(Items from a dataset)
==============================
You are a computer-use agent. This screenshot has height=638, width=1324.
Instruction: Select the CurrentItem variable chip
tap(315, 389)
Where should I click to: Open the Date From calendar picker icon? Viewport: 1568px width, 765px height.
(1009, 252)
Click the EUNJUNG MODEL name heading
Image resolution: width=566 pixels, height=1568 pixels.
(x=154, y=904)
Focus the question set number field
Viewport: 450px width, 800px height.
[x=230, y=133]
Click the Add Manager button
==============================
### Task statement
Can you lay out all of these lines as a JSON list of strings, with one string per line and any blank lines left out?

### The response
[
  "You are a computer-use agent. This screenshot has height=638, width=1324.",
  "Instruction: Select the CurrentItem variable chip",
  "tap(315, 389)",
  "Where should I click to: Open the Date From calendar picker icon? Viewport: 1568px width, 765px height.",
  "(1009, 252)",
  "Click the EUNJUNG MODEL name heading",
  "Image resolution: width=566 pixels, height=1568 pixels.",
  "(x=154, y=904)",
  "Focus the question set number field",
  "Viewport: 450px width, 800px height.",
  "[x=230, y=133]",
  "Click the Add Manager button"
]